With pictures excluded, retype exactly every line from the one containing "Task: Click the Cleerup.com text" to the end of the records below.

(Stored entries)

^^^^

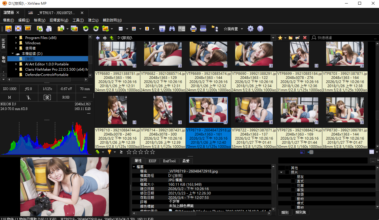The width and height of the screenshot is (379, 220).
Task: Click the binoculars search icon
Action: [172, 29]
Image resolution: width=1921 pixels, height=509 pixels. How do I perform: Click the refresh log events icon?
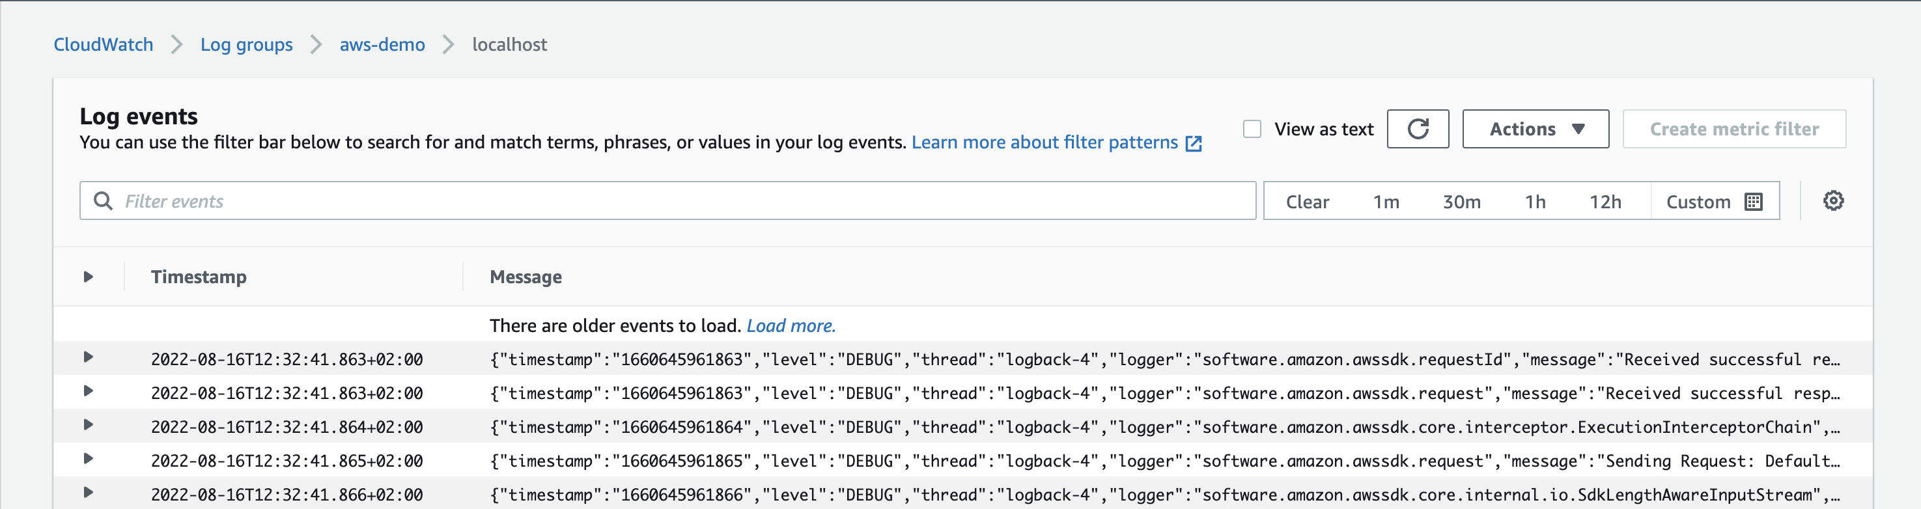tap(1417, 129)
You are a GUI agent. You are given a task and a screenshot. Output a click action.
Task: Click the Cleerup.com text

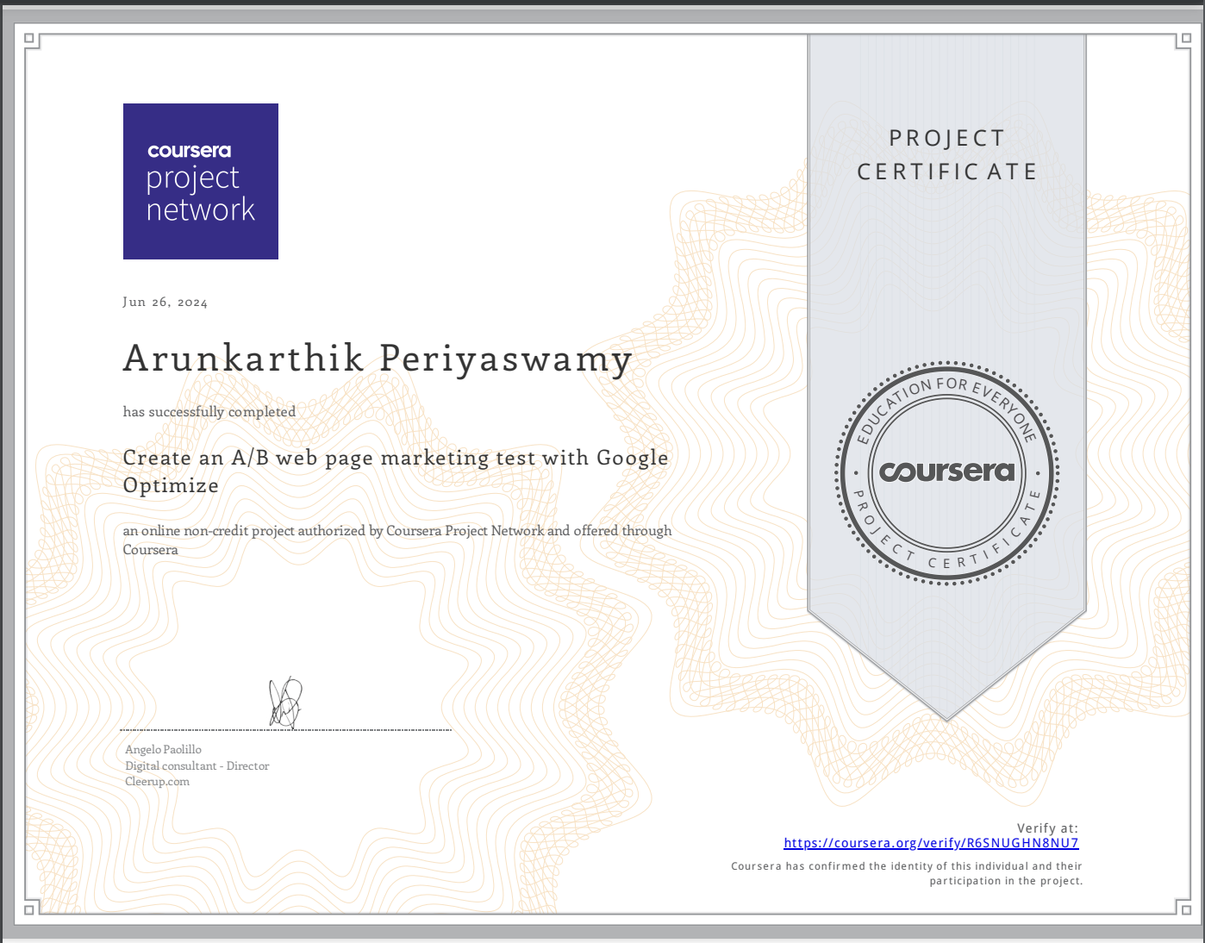coord(157,782)
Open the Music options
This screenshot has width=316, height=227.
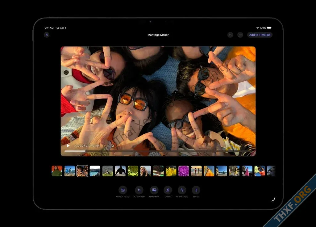(168, 190)
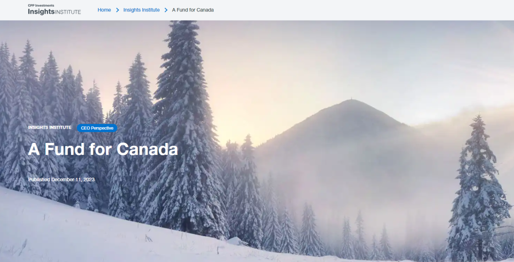
Task: Click the CPP Investments text above logo
Action: [41, 6]
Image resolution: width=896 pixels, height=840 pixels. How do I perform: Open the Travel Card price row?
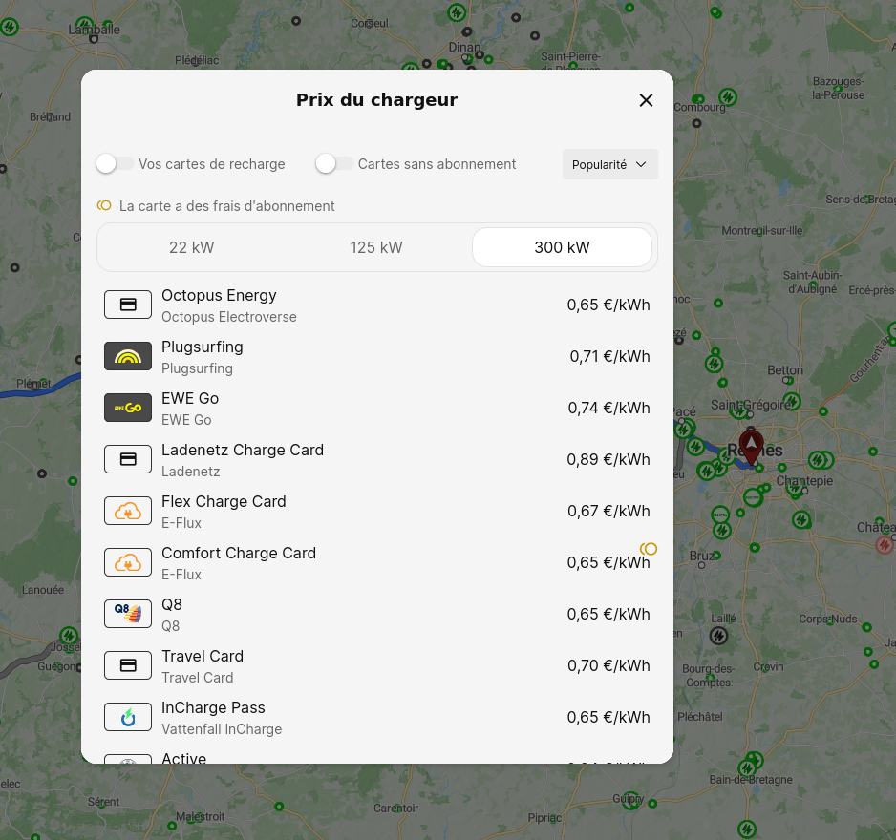click(x=377, y=665)
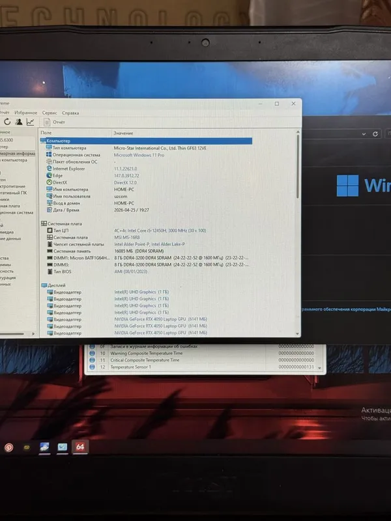Click the Edge browser row icon
Screen dimensions: 391x521
coord(50,175)
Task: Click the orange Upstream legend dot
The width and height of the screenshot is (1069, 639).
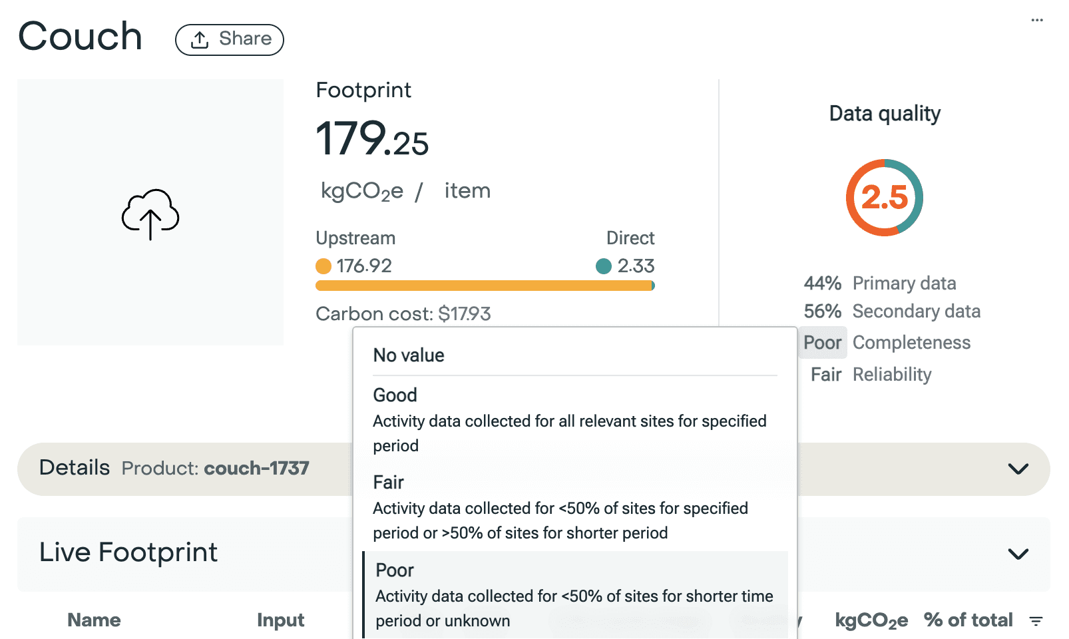Action: coord(323,266)
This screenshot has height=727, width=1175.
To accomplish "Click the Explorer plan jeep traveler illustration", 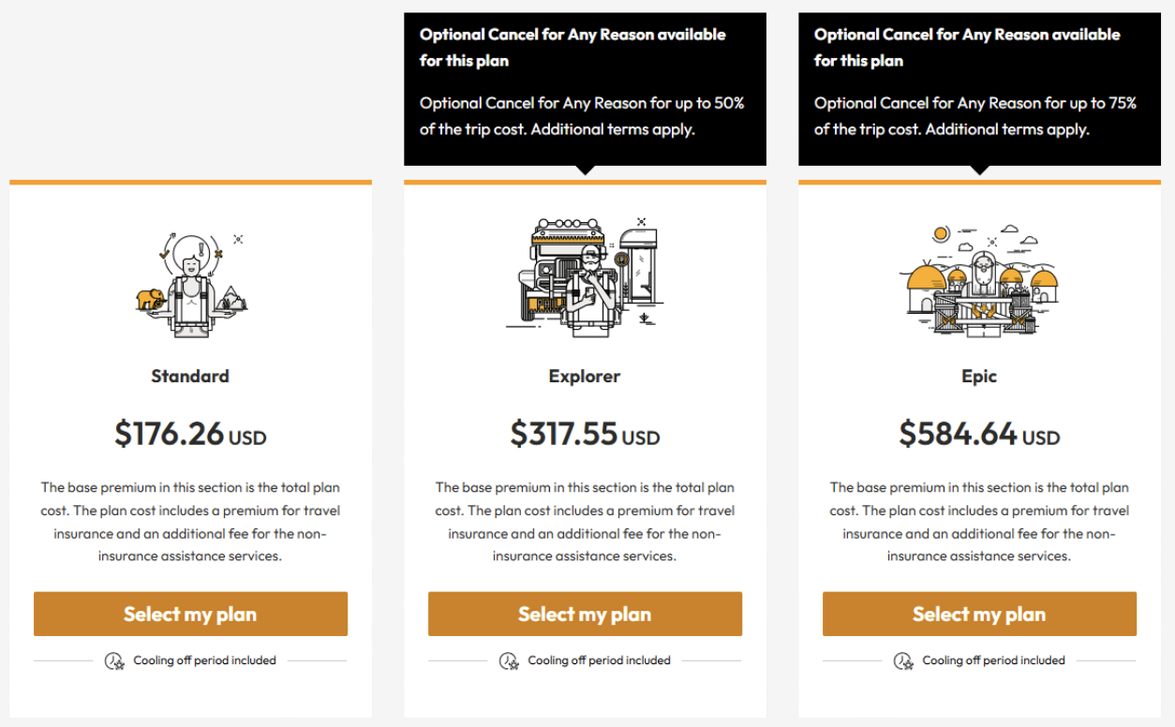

^^^^

**Your response:**
Task: Click the Cleerup.com text

coord(157,782)
Open the Music options
This screenshot has width=316, height=227.
(168, 190)
Task: Click the CPP Investments text above logo
Action: [41, 6]
Image resolution: width=896 pixels, height=840 pixels. How do I perform: Open the Travel Card price row?
click(x=377, y=665)
Click the Edge browser row icon
Screen dimensions: 391x521
coord(50,175)
Task: Click the orange Upstream legend dot
The width and height of the screenshot is (1069, 639).
Action: coord(323,266)
This screenshot has height=727, width=1175.
To accomplish "Click the Explorer plan jeep traveler illustration", 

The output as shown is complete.